A particular parcel is twice as long as it is wide and three times as wide as it is thick.
By forming an equation or inequation, calculate the largest possible dimensions in centimetres of this parcel, if
it is to meet the 210 cm size restriction described above.
20. Mr Smith spends $1210 on 1390 square tiles to use on the bathroom floor.
He buys S small tiles for 80 cents each and B big tiles for $1.50 each.
Form and solve a pair of simultaneous equations to find the number of tiles of each size that Mr Smith
bought.
21. One integer is 5 more than twice another integer.
The squares of these two integers have a difference of 312.

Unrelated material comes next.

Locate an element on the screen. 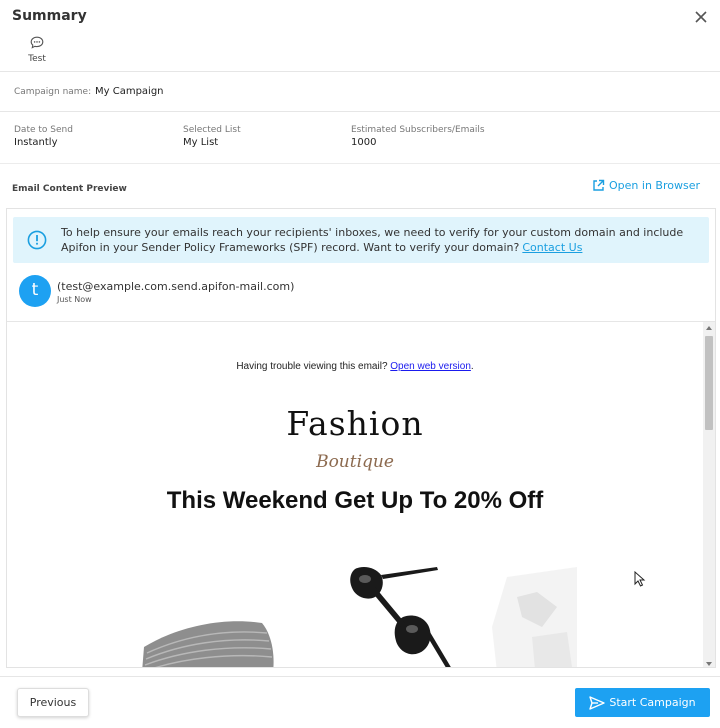 The height and width of the screenshot is (728, 720). scroll-up-arrow is located at coordinates (709, 328).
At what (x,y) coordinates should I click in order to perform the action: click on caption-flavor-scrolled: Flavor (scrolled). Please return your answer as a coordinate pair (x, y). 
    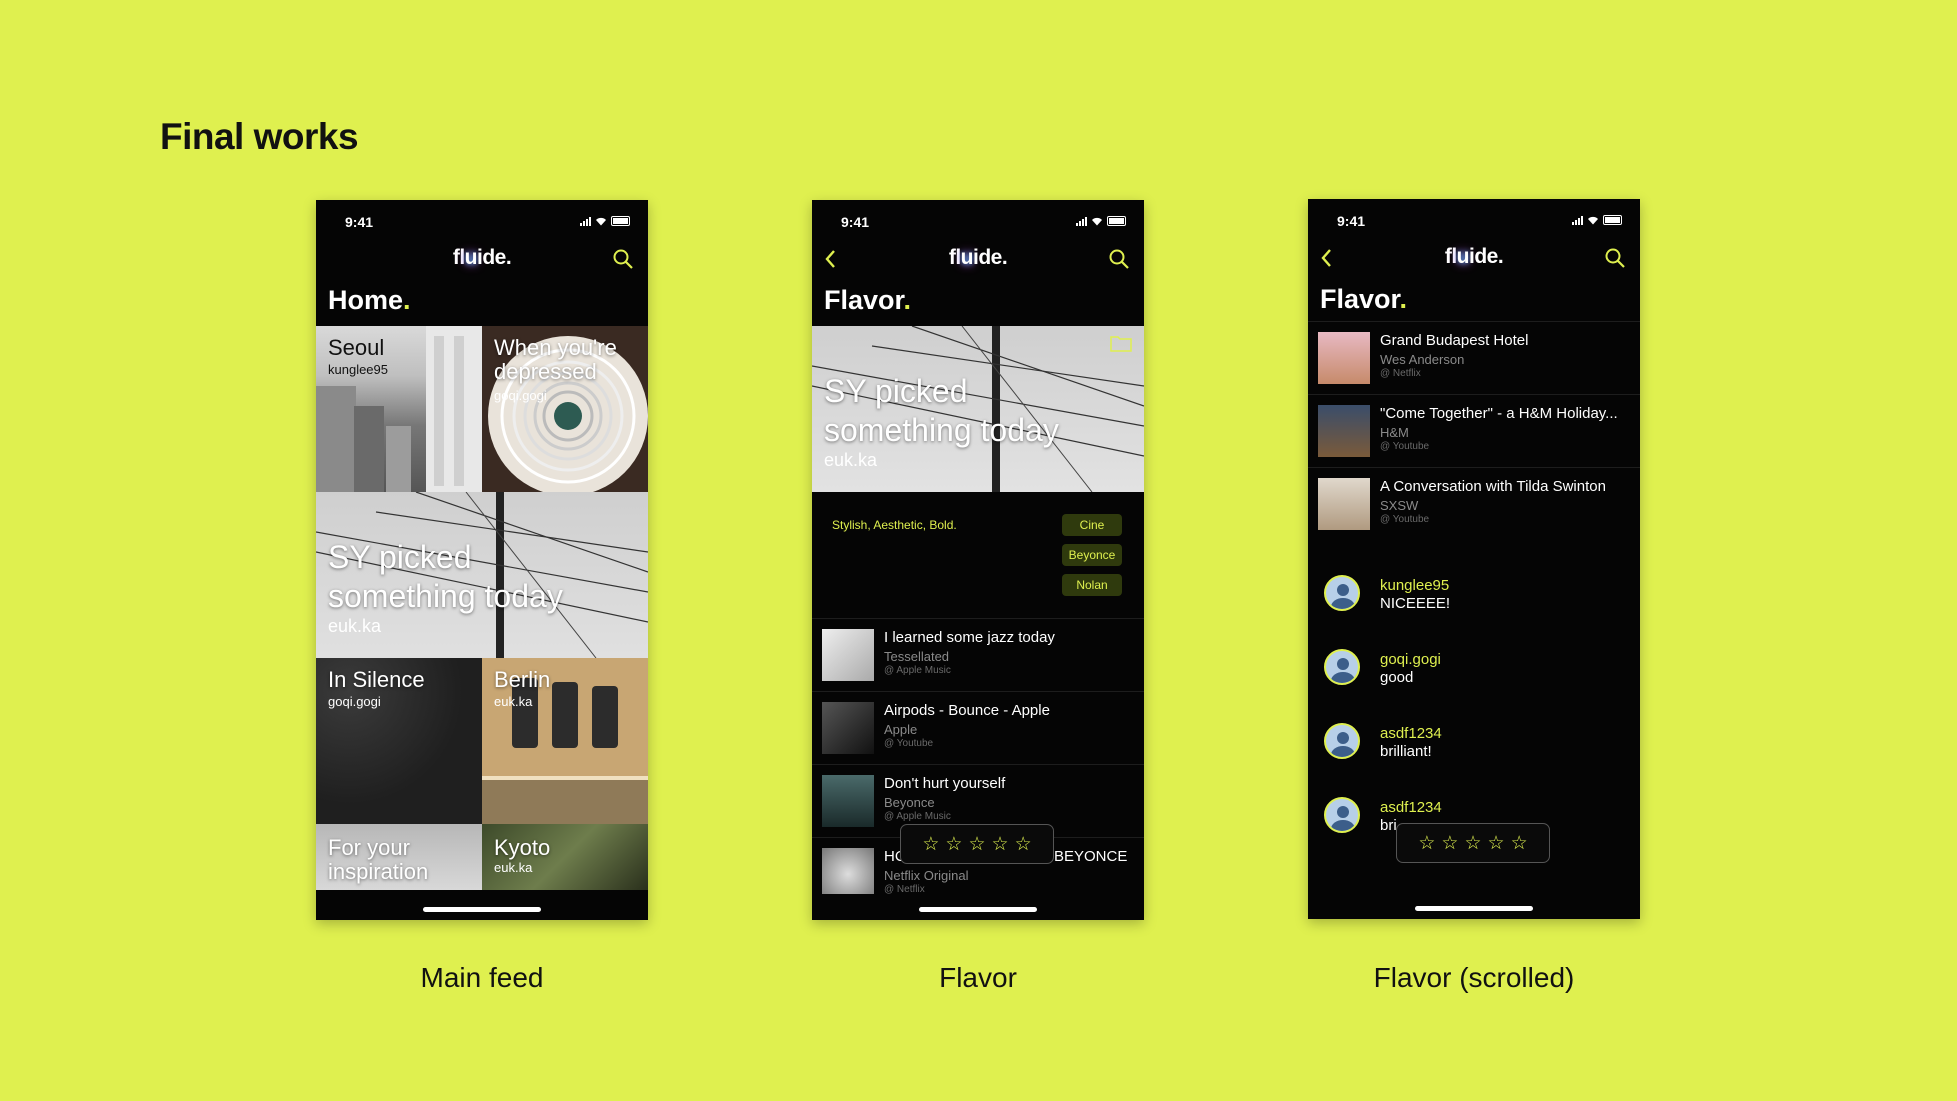
    Looking at the image, I should click on (1474, 978).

Write at least ONE equation to describe this situation, and use it to find the TWO integers.
22. Janet bought tickets to the diving and the swimming at the Olympic Games.
She paid $1095 for 15 tickets.
The tickets for the diving cost $65 and the tickets for the swimming cost $85.
Form and solve a pair of simultaneous equations to find the number of tickets Janet bought for the
swimming.
23. At the Olympic Games 40 years ago, the average number of competitors per sport was 5 times the number
of sports played.
In 2004 there were 10 more sports than there were 40 years ago.
In 2004 the average number of competitors per sport was 3.5 times greater than 40 years ago.
At the 2004 Olympic Games there were 10 500 competitors.
Write at least ONE equation to model this situation.
Use the model to find the number of sports played at the Olympic Games 40 years ago.